--- DOCUMENT TEXT Enclosed Below ---

Scott Sullivan, diagnosed with leptomeningeal carcinomatosis which is a rare form of cancer, was given two weeks to live.
In early August, 50-year-old Scott Sullivan of Somerset, Kentucky, was diagnosed with leptomeningeal carcinomatosis, a rare form of cancer. He was admitted to the hospital after his lab results displayed some abnormalities. Leptomeningeal carcinomatosis is a complication of cancer in which the disease spreads to the membranes surrounding the brain and spinal cord. As per the National Institutes of Health, patients do not have long to live once they contract the disease. Even with treatment, overall survival is only two to four months on average. Doctors gave Sullivan two weeks to live and promptly discharged him to hospice care. When his nurse found out he desperately wanted to watch his son Cade Sullivan play the first football game of his sophomore year at Pulaski County High School, she did everything in her power to ensure it happens, CNN reports.

--- End of Enclosed DOCUMENT TEXT ---
--- DATA SECTION Enclosed Below ---

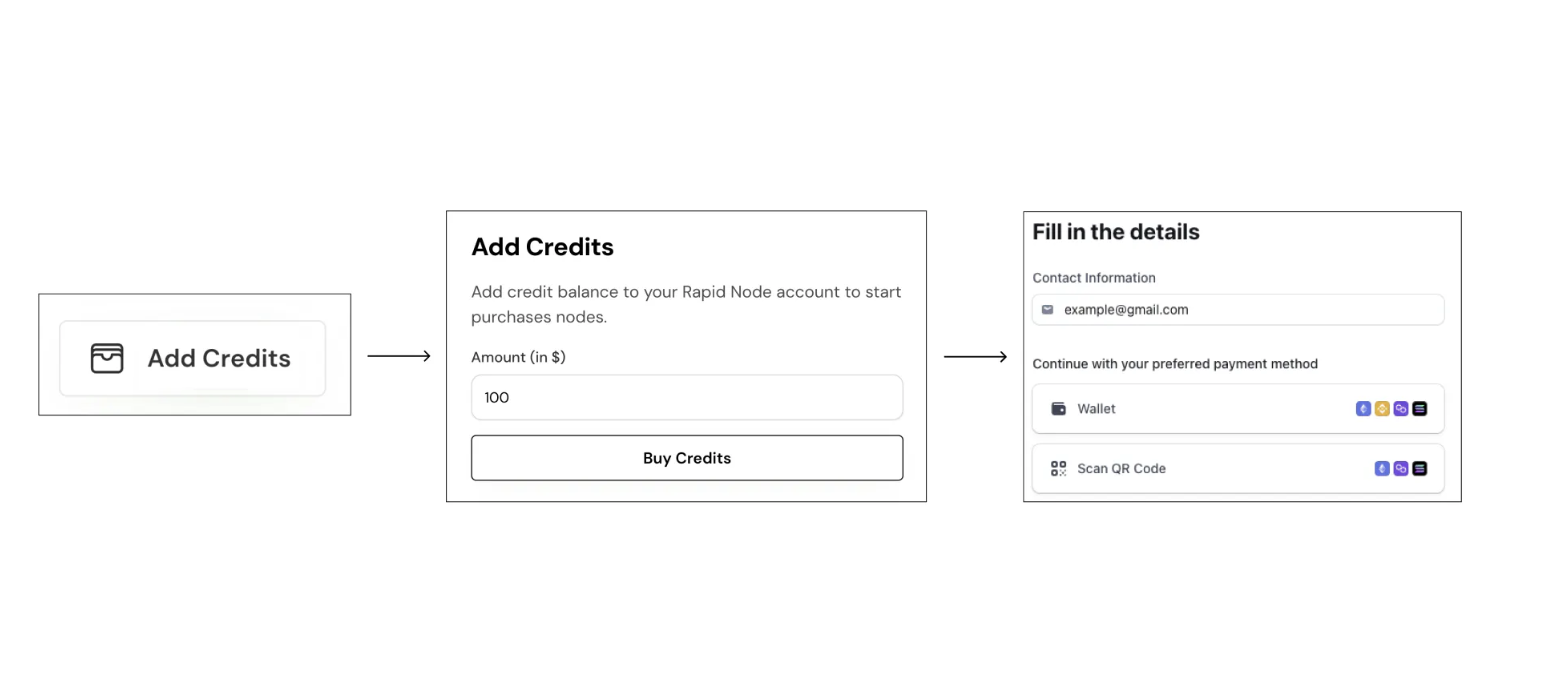
Task: Click the purple Polygon icon in Wallet row
Action: pos(1401,409)
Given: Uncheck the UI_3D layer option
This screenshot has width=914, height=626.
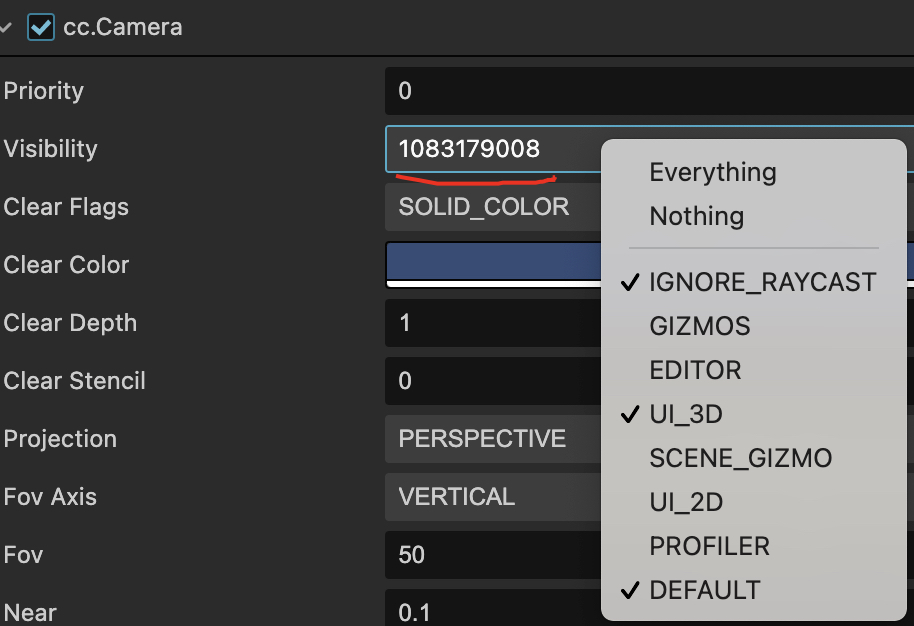Looking at the screenshot, I should [x=685, y=414].
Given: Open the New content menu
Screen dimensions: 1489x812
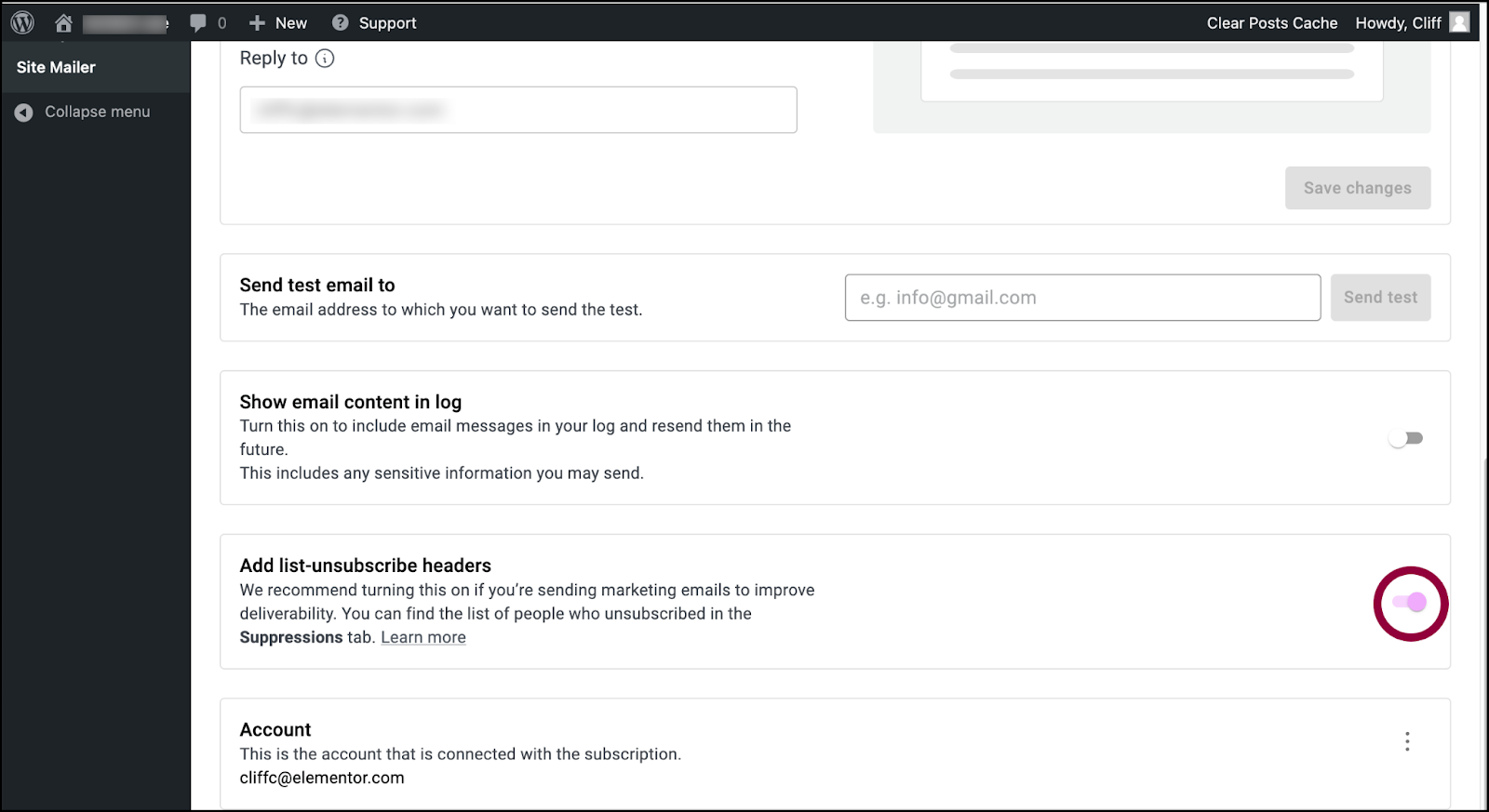Looking at the screenshot, I should (278, 23).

--- End of Enclosed DATA SECTION ---

● **ACTIVITY LIST**:
A - According to the article on Scott Sullivan's cancer diagnosis, what is the average overall survival for leptomeningeal carcinomatosis even with treatment?
B - Extend the article about Scott Sullivan's cancer diagnosis, beginning after its final sentence.

● **RESULTS BY TASK**:
A - Two to four months on average.

B -
Sullivan's nurse, Jerree Humphrey of Hospice of Lake Cumberland, had developed a close friendship with him quite quickly. Coincidentally, both of them have children around the same age who play sports at rival schools. Though she wanted to oblige his request, she originally did not recommend traveling to his son's school for his football game. This is especially because the match was an away game, scheduled to take place in Belfry, which is about a three-and-a-half-hour drive away. It would have definitely been impractical for a hospice patient. Humphrey explained, "I thought you know you're talking seven or eight hours in the car and I said I don't know how safe that would be or how realistic."
However, the nurse was not satisfied with denying Sullivan the privilege of watching his son's football game. So, she reached out to a local airport to see what she could do. Soon enough, Dr. Denny Brummett, a local dentist, offered to fly the patient to the game—on his personal plane, no less. Of course, the father was absolutely overcome with joy. "Words could not be put into sentences or phrases to describe how I felt at that time," he shared. "I was just so happy to see my son." On September 11, Dr. Brummett kept his word. He, along with Sullivan, Sullivan's girlfriend, and Humphrey boarded the dentist's plane to Belfry on game day.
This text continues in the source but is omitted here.